给定规定直方图如下:
| $z_q$ | $p_z(z_q)$ | $G(z_q)=\sum_{j = 0}^{q}p_z(z_j)$ |
| --- | --- | --- |
| $r_0 = 0$ | 0.000 | 0.000 |
| $r_1 = 1$ | 0.000 | 0.000 |
| $r_2 = 2$ | 0.000 | 0.000 |
| $r_3 = 3$ | 0.151 | 0.151 |
| $r_4 = 4$ | 0.202 | 0.353 |
| $r_5 = 5$ | 0.305 | 0.658 |
| $r_6 = 6$ | 0.206 | 0.864 |
| $r_7 = 7$ | 0.157 | 1.021 (近似为 1) |
假设存在一个输入图像,其直方图分布需要与上述规定直方图进行匹配。这里以一个简单的图像数据为例说明,假设输入图像的像素值如下(为简化,假设图像为 4x4 的灰度图像):
```plaintext
[
[3, 4, 3, 5],
[4, 5, 6, 3],
[5, 6, 7, 4],
[6, 7, 3, 5]
]
```
以下是使用 Python 实现直方图匹配的代码示例:
```python
import numpy as np
import cv2
import matplotlib.pyplot as plt
# 输入图像数据
input_image = np.array([
[3, 4, 3, 5],
[4, 5, 6, 3],
[5, 6, 7, 4],
[6, 7, 3, 5]
], dtype=np.uint8)
# 规定直方图
specified_hist = np.array([0.000, 0.000, 0.000, 0.151, 0.202, 0.305, 0.206, 0.157])
# 计算输入图像的直方图
hist_input = cv2.calcHist([input_image], [0], None, [8], [0, 8])
hist_input = hist_input.flatten() / (input_image.shape[0] * input_image.shape[1])
# 计算输入图像的累积分布函数 (CDF)
cdf_input = np.cumsum(hist_input)
# 计算规定直方图的累积分布函数 (CDF)
cdf_specified = np.cumsum(specified_hist)
# 创建映射表
mapping = np.zeros(8, dtype=np.uint8)
for i in range(8):
diff = np.abs(cdf_input[i] - cdf_specified)
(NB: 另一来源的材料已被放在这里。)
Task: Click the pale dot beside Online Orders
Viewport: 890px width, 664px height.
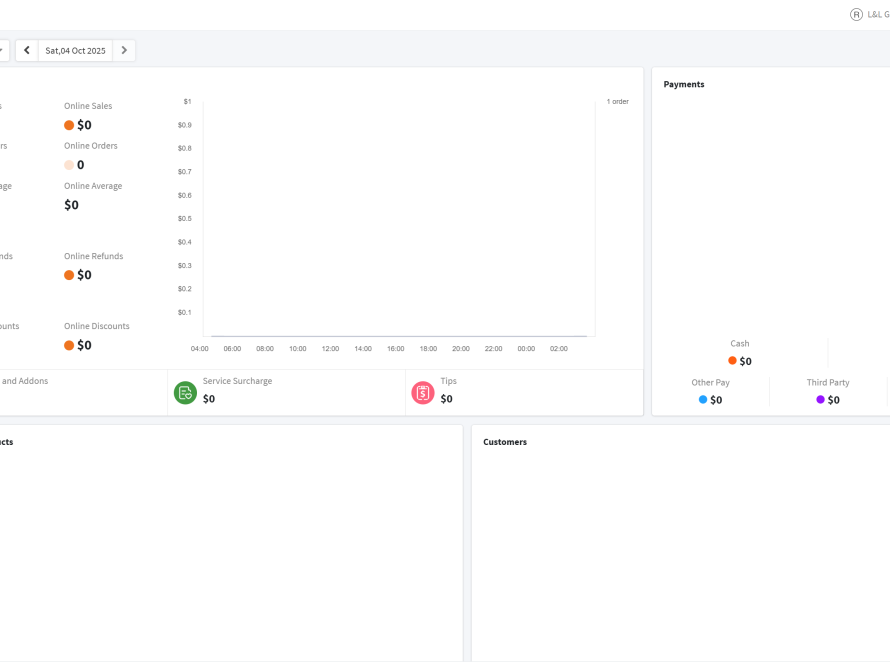Action: pos(69,165)
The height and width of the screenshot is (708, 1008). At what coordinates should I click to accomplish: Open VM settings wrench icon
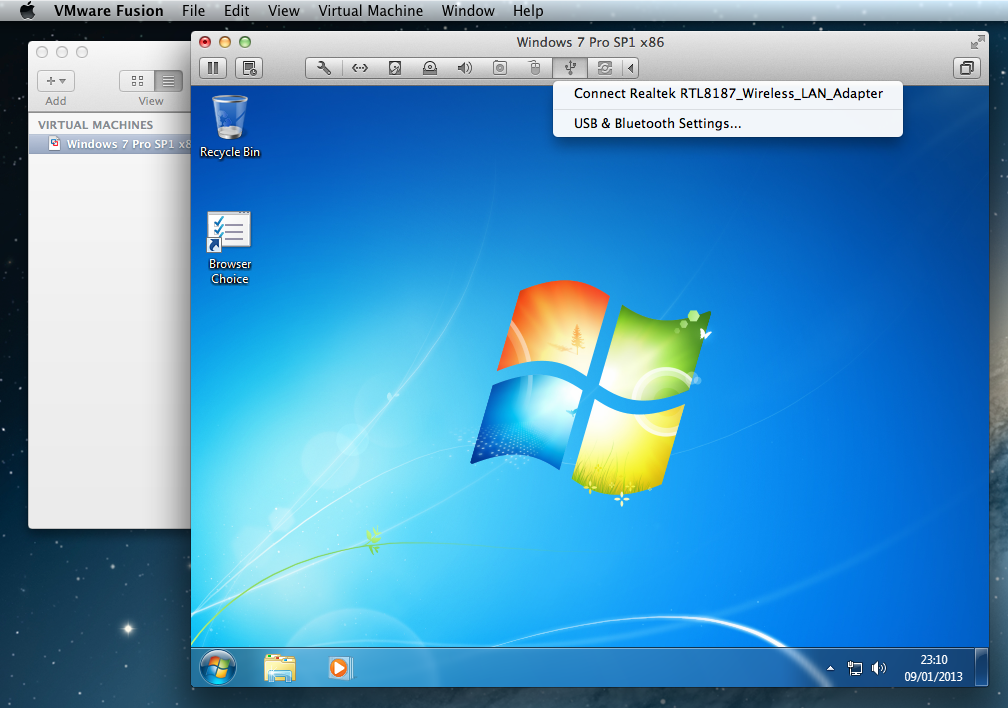[323, 68]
mapping[i] = np.argmin(diff)
# 应用映射表到输入图像
matched_image = mapping[input_image]
# 输出结果
print("输入图像:")
print(input_image)
print("匹配后的图像:")
print(matched_image)
# 绘制直方图
plt.figure(figsize=(12, 4))
plt.subplot(131)
plt.bar(range(8), hist_input)
plt.title('Input Image Histogram')
plt.subplot(132)
plt.bar(range(8), specified_hist)
plt.title('Specified Histogram')
plt.subplot(133)
hist_matched = cv2.calcHist([matched_image], [0], None, [8], [0, 8])
hist_matched = hist_matched.flatten() / (matched_image.shape[0] * matched_image.shape[1])
plt.bar(range(8), hist_matched)
plt.title('Matched Image Histogram')
plt.show()
```
上述代码中,首先定义了输入图像和规定直方图。然后计算输入图像的直方图以及输入图像和规定直方图的累积分布函数(CDF)。接着,创建一个映射表,将输入图像的每个灰度级映射到规定直方图中最接近的灰度级。最后,应用这个映射表到输入图像上,得到匹配后的图像,并绘制输入图像、规定直方图和匹配后图像的直方图,以便直观观察匹配效果。